On Grow, the intimate guitar strums and crisp atmosphere are joined by crunching percussion on one of her more experimental choruses. “Turn up the love,” she almost shouts with an uncharacteristic desperation in her voice. Grow doesn’t tug on the heartstrings as much as it does make it pulse. It has a raw energy that thunders through it as La Havas is both scared and determined. “The future we don’t know, unless we’re together,” she sings in naivety, thinking she’ll be dealt a crystal ball. While the brain is the boss most of the time, the heart is the only thing that can overcome it and make us think some crazy shit.

 

Brain: Ghost

For the most part on this album La Havas is never stuck in the middle.
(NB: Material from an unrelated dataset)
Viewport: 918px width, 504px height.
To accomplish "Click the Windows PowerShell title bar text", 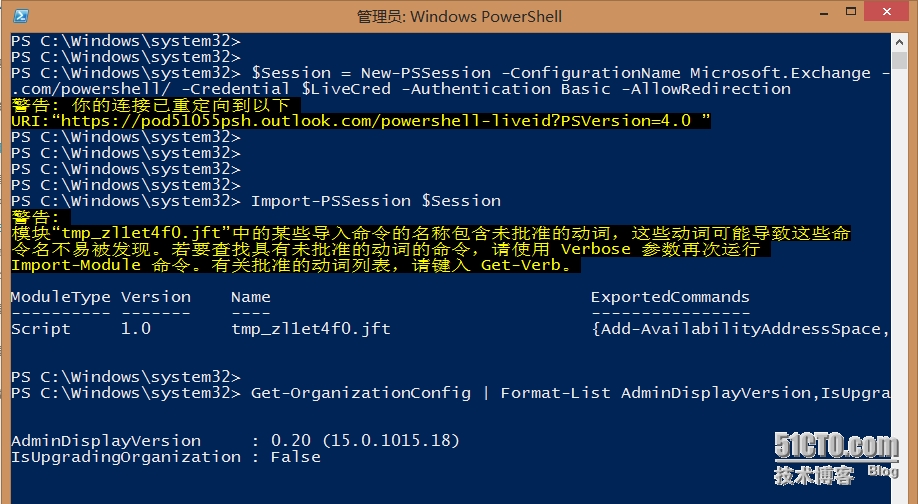I will (459, 16).
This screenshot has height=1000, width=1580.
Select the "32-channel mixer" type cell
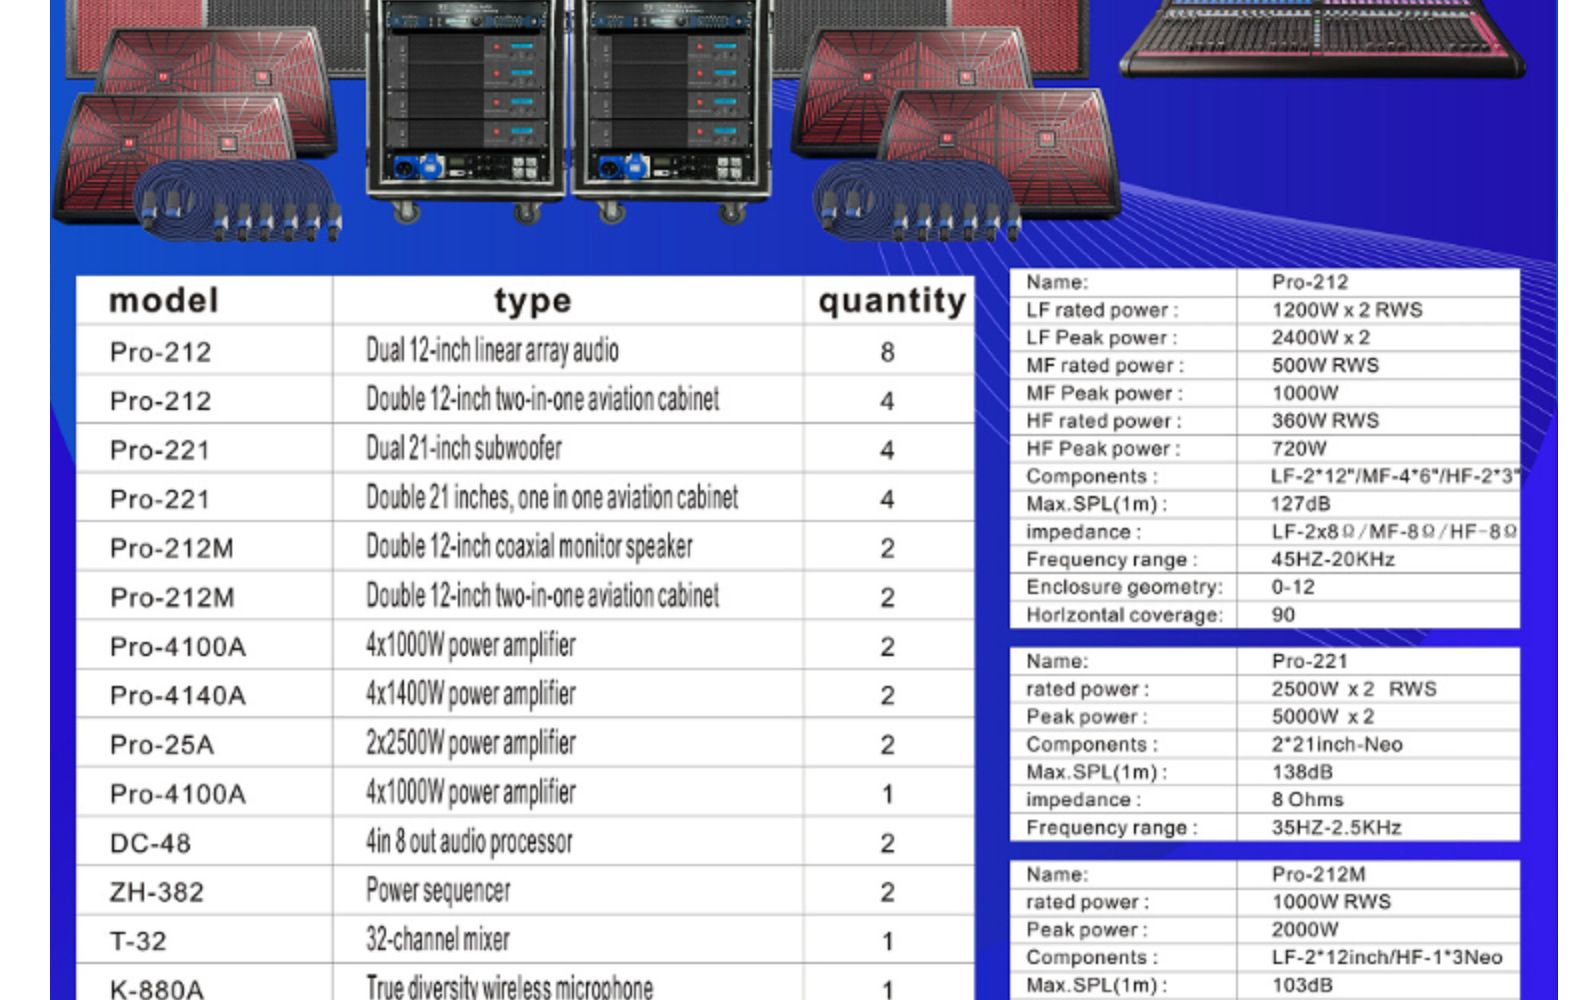coord(437,940)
She’s either heartbroken or lovestruck, saying hello or saying goodbye but on Ghost she’s at a crossroads. “Lost somewhere between a foe and a friend,” she sings with confusion and frustration over one of the darker instrumentals of the LP. It’s dizzying the way she explains it (“round and round we go”) and for once it feels as if she’s not in control. Her mind is playing games with her and there are imperfections in her thoughts. She’s seeing ghosts for one and that’s always a good sign that your brain’s maybe losing it a bit.

 

Head: Never Get Enough

Yes, there’s a head-thrasher on a Lianne La Havas record. She’s spoken about this record fusing together influences from Billie Holiday and Radiohead and this is the track where it shines through most. It starts with a delicate guitar strum but expands into a reverb-soaked chorus worthy of a Radiohead record. It’s angsty, sexy and determined. Her voice doesn’t break like your usual rock-chick vocalist but instead she manages to inject some density into her usually honey-laden vocals. The crushing drums shake up Blood masterfully and give the record some much needed mud. This is the type of track you’d plant your feet and throw your head back and forth to.

 

Eyes: Good Goodbye

Here’s the album’s tear-jerker. On Blood, La Havas really tracks all the emotions but it’s never quite as emotional as it is on Good Goodbye. She gently introduces swelling orchestral instrumentation under her melancholic vocal which sways effortlessly. The track is a beautiful illustration of grief -  “All I’d ask if why’d you leave so soon/everybody seems to,” she sings sounding heart-crushingly lonely.

 

-Sam Murphy

 

Lianne La Havas' Blood is available now where all emotionally charged sophomore records are sold | streamed.